Quem mesmo com a carteira apertada sente uma necessidade irresistível de jogar os novos jogos da Nintendo Switch 2 recorre desesperadamente a um boicote vazio nas redes sociais, na tentativa que o seu grito de protesto faça mossa. Mas sendo a Nintendo uma empresa japonesa inserida num mercado altamente protecionista e com um foco prioritário para o consumo interno (não esquecer a versão mais barata da nova consola somente ao alcance dos residentes no Japão), não poderia estar mais indiferente ao que se passa nas redes sociais do outro lado do mundo. Como já vimos, o passado mostrou que em qualquer empresa neste sistema económico, a única forma de protesto eficaz é realizada com a carteira. Somente uma derrapagem nas receitas poderia levar a um ajustamento da estratégia praticada e à tão desejada redução do preço.
A Nintendo que sempre viu nos seus fãs, amplamente fiéis, um dos seus ativos mais fortes pode muito bem tê-los alienado e com isso perdido também um aliado natural nesta nova geração de consolas. Só o tempo o dirá. Só os anos mostrarão o quão a liderança de Furukawa resistirá ao choque de visões face ao seu antecessor. Somando a isto, o envelhecimento e consequente saída de criativos conceituados que conhecemos dos cargos sénior da empresa, sem a devida reposição e retenção de talento, pode resultar numa falta de inovação nas suas experiências e produtos, e que é a sua imagem de marca. A Nintendo continua também a expandir o seu portefólio de investimentos através da diversificação das fontes de receitas como é o caso dos parques de diversões e das produções cinematográficas.

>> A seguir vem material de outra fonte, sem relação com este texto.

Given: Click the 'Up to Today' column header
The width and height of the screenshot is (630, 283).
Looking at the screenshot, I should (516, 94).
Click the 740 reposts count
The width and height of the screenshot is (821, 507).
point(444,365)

Este texto não foi somente uma tentativa de racionalizar opções de uma marca que se apresenta a todas as pessoas, famílias e crianças, mas que se distancia da realidade da maioria dos indivíduos. É também de um fã, que a seu jeito tenta colocar algumas notas mentais no papel, quanto ao que avizinha ser um futuro distante e pouco acessível a muitos. Em jeito de conclusão, acredito que a Nintendo Switch 2 irá, mesmo contra todas as expectativas, superar previsões, bater recordes de vendas e continuar o desempenho financeiro exímio da sua predecessora, deixando infelizmente uma fatia mais do que considerável de fãs, amantes e casuais para trás no processo. Resta saber até que ponto o público da Nintendo aceitará pagar mais, não por necessidade da empresa, mas por escolha deliberada.

Entusiasta do mundo da Big N desde os tempos da Wii. Incontornável fã das plataformas de Mario à imersão de Metroid, da aventura de Zelda à estrategia de Pikmin, dispensando apenas a tranquilidade de Animal Crossing.